Task prompt: Precise copying is required. Return the data below in full.

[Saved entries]
--- START ---

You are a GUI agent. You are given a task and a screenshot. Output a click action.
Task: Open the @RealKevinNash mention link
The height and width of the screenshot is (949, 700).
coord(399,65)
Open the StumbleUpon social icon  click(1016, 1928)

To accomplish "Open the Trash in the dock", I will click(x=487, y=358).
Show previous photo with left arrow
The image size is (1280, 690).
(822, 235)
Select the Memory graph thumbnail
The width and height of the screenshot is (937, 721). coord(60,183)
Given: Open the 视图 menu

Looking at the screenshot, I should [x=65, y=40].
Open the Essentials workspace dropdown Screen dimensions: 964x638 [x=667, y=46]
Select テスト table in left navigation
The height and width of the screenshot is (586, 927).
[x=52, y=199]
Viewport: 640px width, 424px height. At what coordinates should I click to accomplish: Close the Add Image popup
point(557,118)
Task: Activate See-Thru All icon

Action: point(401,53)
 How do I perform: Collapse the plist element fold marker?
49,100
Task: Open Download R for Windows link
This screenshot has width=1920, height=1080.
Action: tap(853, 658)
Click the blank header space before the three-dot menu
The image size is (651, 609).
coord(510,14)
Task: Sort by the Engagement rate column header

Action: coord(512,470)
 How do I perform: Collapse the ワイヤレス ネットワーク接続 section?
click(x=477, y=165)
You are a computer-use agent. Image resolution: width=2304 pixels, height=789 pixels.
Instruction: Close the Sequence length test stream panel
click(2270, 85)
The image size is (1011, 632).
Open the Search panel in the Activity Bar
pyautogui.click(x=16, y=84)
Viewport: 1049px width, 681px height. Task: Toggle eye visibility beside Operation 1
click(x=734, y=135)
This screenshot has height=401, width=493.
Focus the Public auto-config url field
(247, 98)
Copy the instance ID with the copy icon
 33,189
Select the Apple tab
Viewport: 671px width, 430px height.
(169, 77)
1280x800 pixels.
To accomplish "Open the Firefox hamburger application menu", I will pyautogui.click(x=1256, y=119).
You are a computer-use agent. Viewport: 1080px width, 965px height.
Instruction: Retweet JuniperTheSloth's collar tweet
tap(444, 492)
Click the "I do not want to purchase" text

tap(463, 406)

--- END ---

Solution for this exercise:
You are a GUI agent. You are given a task and a screenshot. Output a click action.
Task: Open the @RealKevinNash mention link
The height and width of the screenshot is (949, 700).
coord(399,65)
Open the StumbleUpon social icon  click(1016, 1928)

To accomplish "Open the Trash in the dock", I will click(x=487, y=358).
Show previous photo with left arrow
The image size is (1280, 690).
(822, 235)
Select the Memory graph thumbnail
The width and height of the screenshot is (937, 721). coord(60,183)
Given: Open the 视图 menu

Looking at the screenshot, I should [x=65, y=40].
Open the Essentials workspace dropdown Screen dimensions: 964x638 [x=667, y=46]
Select テスト table in left navigation
The height and width of the screenshot is (586, 927).
[x=52, y=199]
Viewport: 640px width, 424px height. At what coordinates should I click to accomplish: Close the Add Image popup
point(557,118)
Task: Activate See-Thru All icon

Action: point(401,53)
 How do I perform: Collapse the plist element fold marker?
49,100
Task: Open Download R for Windows link
This screenshot has width=1920, height=1080.
Action: tap(853, 658)
Click the blank header space before the three-dot menu
The image size is (651, 609).
coord(510,14)
Task: Sort by the Engagement rate column header

Action: coord(512,470)
 How do I perform: Collapse the ワイヤレス ネットワーク接続 section?
click(x=477, y=165)
You are a computer-use agent. Image resolution: width=2304 pixels, height=789 pixels.
Instruction: Close the Sequence length test stream panel
click(2270, 85)
The image size is (1011, 632).
Open the Search panel in the Activity Bar
pyautogui.click(x=16, y=84)
Viewport: 1049px width, 681px height. Task: Toggle eye visibility beside Operation 1
click(x=734, y=135)
This screenshot has height=401, width=493.
Focus the Public auto-config url field
(247, 98)
Copy the instance ID with the copy icon
 33,189
Select the Apple tab
Viewport: 671px width, 430px height.
(169, 77)
1280x800 pixels.
To accomplish "Open the Firefox hamburger application menu", I will pyautogui.click(x=1256, y=119).
You are a computer-use agent. Viewport: 1080px width, 965px height.
Instruction: Retweet JuniperTheSloth's collar tweet
tap(444, 492)
Click the "I do not want to purchase" text

tap(463, 406)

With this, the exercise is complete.